International Journal of Computational Linguistics & Chinese
Language Processing
Vol.
27, No. 2, December 2022
Title:
Aligning Sentences in a Paragraph-Paraphrased Corpus with New Embedding-based
Similarity Measures
Author:
Aleksandra Smolka, Hsin-Min Wang, Jason S. Chang, and Keh-Yih Su
Abstract:
To better understand and utilize lexical and syntactic mapping between various
language expressions, it is often first necessary to perform sentence alignment
on the provided data. Up until now, the character trigram overlapping ratio was considered to be the best similarity measure on the text
simplification corpus. In this paper, we aim to show that a newer
embedding-based similarity metric will be preferable to the traditional SOTA
metric on the paragraph-paraphrased corpus. We report a series of experiments
designed to compare different alignment search strategies as well as various
embedding- and non-embedding-based sentence similarity metrics in the
paraphrased sentence alignment task. Additionally, we explore the problem of
aligning and extracting sentences with imposed restrictions, such as
controlling sentence complexity.
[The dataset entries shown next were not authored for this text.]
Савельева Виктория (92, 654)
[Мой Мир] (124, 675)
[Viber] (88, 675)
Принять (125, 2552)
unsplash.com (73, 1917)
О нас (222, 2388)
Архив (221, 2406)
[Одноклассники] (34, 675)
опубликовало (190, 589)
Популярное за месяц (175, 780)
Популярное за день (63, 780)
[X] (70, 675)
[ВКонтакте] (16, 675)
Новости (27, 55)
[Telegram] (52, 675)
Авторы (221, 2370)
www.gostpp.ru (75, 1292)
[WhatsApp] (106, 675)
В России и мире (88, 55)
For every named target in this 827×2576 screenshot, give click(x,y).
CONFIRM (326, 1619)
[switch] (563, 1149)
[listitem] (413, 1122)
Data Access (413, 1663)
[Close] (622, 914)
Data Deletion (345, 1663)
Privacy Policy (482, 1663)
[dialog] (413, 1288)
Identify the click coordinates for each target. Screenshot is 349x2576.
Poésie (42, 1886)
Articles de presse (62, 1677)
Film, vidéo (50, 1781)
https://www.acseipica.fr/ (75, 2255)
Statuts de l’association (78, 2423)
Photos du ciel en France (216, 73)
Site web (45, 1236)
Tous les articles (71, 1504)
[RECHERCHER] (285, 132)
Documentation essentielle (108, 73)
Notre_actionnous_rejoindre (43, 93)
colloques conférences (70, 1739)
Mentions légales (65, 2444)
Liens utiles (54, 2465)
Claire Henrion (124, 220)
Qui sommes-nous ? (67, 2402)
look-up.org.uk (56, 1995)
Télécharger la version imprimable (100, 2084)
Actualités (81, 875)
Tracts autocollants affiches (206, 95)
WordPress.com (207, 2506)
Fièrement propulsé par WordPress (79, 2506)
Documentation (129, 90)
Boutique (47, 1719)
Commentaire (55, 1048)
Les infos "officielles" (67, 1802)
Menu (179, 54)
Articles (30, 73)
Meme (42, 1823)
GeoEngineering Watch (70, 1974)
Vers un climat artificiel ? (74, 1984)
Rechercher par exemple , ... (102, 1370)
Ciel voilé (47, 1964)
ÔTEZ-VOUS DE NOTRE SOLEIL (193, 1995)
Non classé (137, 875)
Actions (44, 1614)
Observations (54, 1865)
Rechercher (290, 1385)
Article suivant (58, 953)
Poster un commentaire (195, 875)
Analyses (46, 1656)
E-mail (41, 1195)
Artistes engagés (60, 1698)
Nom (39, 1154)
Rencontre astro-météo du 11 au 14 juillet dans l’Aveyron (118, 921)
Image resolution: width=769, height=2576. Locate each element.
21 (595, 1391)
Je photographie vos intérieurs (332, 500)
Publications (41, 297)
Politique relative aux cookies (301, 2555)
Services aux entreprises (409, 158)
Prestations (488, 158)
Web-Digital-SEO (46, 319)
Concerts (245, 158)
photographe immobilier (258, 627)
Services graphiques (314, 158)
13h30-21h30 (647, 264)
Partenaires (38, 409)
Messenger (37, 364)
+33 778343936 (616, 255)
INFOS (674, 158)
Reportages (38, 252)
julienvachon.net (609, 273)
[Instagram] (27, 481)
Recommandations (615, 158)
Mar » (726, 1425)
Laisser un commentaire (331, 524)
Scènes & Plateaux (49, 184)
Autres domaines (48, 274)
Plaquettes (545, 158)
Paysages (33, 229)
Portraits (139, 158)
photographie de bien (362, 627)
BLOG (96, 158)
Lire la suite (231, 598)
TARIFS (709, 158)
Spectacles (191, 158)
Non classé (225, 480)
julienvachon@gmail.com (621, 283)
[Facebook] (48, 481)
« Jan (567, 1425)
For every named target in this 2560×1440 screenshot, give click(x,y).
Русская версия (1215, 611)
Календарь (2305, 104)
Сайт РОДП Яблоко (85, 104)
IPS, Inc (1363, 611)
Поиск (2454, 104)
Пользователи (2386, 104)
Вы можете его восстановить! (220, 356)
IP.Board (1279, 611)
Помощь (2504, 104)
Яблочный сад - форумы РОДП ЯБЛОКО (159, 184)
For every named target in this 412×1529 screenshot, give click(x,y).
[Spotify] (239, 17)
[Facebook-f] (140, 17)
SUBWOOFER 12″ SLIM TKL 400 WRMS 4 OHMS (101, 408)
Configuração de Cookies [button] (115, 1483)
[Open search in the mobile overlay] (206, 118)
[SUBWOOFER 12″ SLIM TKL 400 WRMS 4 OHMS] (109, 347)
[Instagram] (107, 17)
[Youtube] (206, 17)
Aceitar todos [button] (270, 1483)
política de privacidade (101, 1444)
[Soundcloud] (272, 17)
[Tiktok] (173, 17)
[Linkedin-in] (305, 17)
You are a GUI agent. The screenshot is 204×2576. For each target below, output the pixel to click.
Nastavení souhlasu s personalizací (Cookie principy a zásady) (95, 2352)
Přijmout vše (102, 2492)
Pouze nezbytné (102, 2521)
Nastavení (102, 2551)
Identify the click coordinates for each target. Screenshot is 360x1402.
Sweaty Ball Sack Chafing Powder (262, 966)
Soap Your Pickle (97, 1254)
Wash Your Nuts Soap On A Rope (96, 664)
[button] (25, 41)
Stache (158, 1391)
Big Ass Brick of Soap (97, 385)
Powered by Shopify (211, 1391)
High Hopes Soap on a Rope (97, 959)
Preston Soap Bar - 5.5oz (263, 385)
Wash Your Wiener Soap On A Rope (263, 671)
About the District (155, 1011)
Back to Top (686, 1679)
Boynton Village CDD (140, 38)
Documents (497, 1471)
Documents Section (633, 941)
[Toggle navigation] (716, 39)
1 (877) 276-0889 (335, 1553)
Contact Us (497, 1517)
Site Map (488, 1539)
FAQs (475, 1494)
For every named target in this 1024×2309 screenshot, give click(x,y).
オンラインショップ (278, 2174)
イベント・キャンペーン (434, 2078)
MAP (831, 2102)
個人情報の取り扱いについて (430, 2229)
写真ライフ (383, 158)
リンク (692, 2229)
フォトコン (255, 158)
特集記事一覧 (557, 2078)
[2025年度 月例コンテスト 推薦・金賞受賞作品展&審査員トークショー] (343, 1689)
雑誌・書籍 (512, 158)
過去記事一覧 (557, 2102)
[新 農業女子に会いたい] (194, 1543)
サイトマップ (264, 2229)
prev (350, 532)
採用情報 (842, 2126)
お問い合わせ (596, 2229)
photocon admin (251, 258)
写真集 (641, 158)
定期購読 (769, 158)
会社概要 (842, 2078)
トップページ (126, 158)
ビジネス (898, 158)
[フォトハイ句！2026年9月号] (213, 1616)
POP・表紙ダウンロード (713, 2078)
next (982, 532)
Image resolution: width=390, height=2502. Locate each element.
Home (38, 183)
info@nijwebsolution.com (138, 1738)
For evaluation, we use paragraph pairs sampled
from the Webis-CPC-11 corpus containing paraphrased paragraphs. Our results
indicate that modern embedding-based metrics such as those utilizing SentenceBERT or BERTScore
significantly outperform the character trigram overlapping ratio in the
sentence alignment task in the paragraph-paraphrased corpus.
Keywords: Sentence Alignment,
Sentence Similarity, Sentence Embedding, Paragraph-paraphrased Corpus
Title:
Investigation of Feature Processing Modules and Attention Mechanisms in Speaker
Verification System
Author:
Ting-Wei Chen, Wei-Ting Lin, Chia-Ping Chen, Chung-Li Lu, Bo-Cheng Chan, Yu-Han
Cheng, Hsiang-Feng Chuang, Wei-Yu Chen
Abstract:
In this paper, we use several combinations of feature front-end modules and
attention mechanisms to improve the performance of our speaker verification
system. An updated version of ECAPA-TDNN is chosen as a baseline. We replace
and integrate different feature front-end and attention mechanism modules to
compare and find the most effective model design, and this model would be our
final system. We use VoxCeleb 2 dataset as our
training set, and test the performance of our models
on several test sets. With our final proposed model, we improved performance by
16% over baseline on VoxSRC2022 valudation set,
achieving better results for our speaker verification system.
Keywords:
Speaker
Verification, Frontend Module, Attention Mechanism, Time Delay Neural Network
Title:
Development of Mandarin-English Code-switching Speech Synthesis System
Author:
Hsin-Jou Lien, Li-Yu Huang, and Chia-Ping Chen
Abstract:
In this paper, the Mandarin-English codeswitching speech synthesis system has
been proposed. To focus on learning the content information between two
languages, the training dataset is multilingual artificial dataset whose
speaker style is unified. Adding language embedding into the system helps it be
more adaptive to multilingual dataset. Besides, text preprocessing is applied
and be used in different way which depends on the languages. Word segmentation
and text-to-pinyin are the text preprocessing for Mandarin, which not only
improves the fluency but also reduces the learning complexity. Number
normalization decides whether the arabic numerals in
sentence needs to add the digits. The preprocessing for English is acronym
conversion which decides the pronunciation of acronym.
Keywords:
Speech Synthesize, Codeswitching, Text Preprocessing
Title:
Analyzing Discourse Functions with Acoustic Features and Phone Embeddings:
Non-lexical Items in Taiwan Mandarin
Author:
Pin-Er Chen, Yu-Hsiang Tseng, Chi-Wei Wang, Fang-Chi Yeh, and Shu-Kai Hsieh
Abstract:
Non-lexical items are expressive devices used in
conversations that are not words but are nevertheless meaningful. These items
play crucial roles, such as signaling, turn-taking, or marking stances in
interactions. However, as the non-lexical items do not stably correspond to
written or phonological forms, past studies tend to focus on studying their
acoustic properties, such as pitches and durations. In this paper, we
investigate the discourse functions of non-lexical items through their acoustic
properties and the phone embeddings extracted from a deep learning model.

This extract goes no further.